The decades of mal investment, corporate greed, and fiscal promises that everyone knows can never be kept, needs a good flushing out every once in a while.  That's what social mood waves do. They expand toward grand peaks (and the greed and fraud is of epic scale), and then retract in cycle-sized waves that humble us all again. Its the natural order of things. Lets hope we don't tear ourselves apart in the process. But we probably will anyway.

If everyone believed in wave theory, maybe we can have some empathy for our neighbors in the end knowing we really only got caught up in "the madness of crowds" just like they do at every Super-sized peak. This is no different, is just a really, really big peak...
NASDAQ Composite's total volume ratio's again shown on 1 weekly chart with pretty colors. Again, my interpretation is that an inordinate amount of volume flow is being directed at the NASDAQ Composite's other 2400 stocks (less the 100) to keep the index afloat. Keep the Composite afloat keeps the other indexes afloat.
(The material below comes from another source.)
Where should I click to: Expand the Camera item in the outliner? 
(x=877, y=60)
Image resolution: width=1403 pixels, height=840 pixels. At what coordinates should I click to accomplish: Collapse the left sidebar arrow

This is probably the actual mindset of people that work for the Fed.

But it must be true. You can't have the QQQ's run up in price without making sure every other Tom, Dick, and Harry stock in the Composite gets run up also (and they are).

The "big 3" indexes tracked are of course the Dow Industrials, The S & P 500 and the NASDAQ Composite.  And when talking about the Composite, most refer to the subset of NASDAQ 100, the darlings of the index.

But the rest of the Composite needs to keep pace with the 100 darlings. And so they do. However the total volume to do so is becoming glaringly alarming.  Is this proof that the Fed is actually pumping volume flow to the Composite less the 100 ? (I suspect retail is piled into mostly the 100 volume flow).  

Or rather (probably closer to the real explanation) is this distorted total volume flow just a function of the trading computers shifting flows towards the rest of the Composite as a result of the 100's being runup to the heavens?  I suspect it is a function, or more like a side effect, of the algorithms that control the computer trading and high frequency trading.  The computers are trading the markets seeing the 100's get runup and their "programming on the fly" has ascertained that the rest of the Composite requires volume flow.  But the volume ratios are getting more and more distorted and one can assume the HFT computers and all their fancy algorithms are a real danger here. If flow blows up and then stops completely who the heck is buying the Composite less the 100? or the 100 for that matter?

What happens then?

This blog is probably the only one analyzing this phenomena to this extent, but if anyone else has any ideas on what's going on, please email me.

Something is probably going to blow up. It may already have.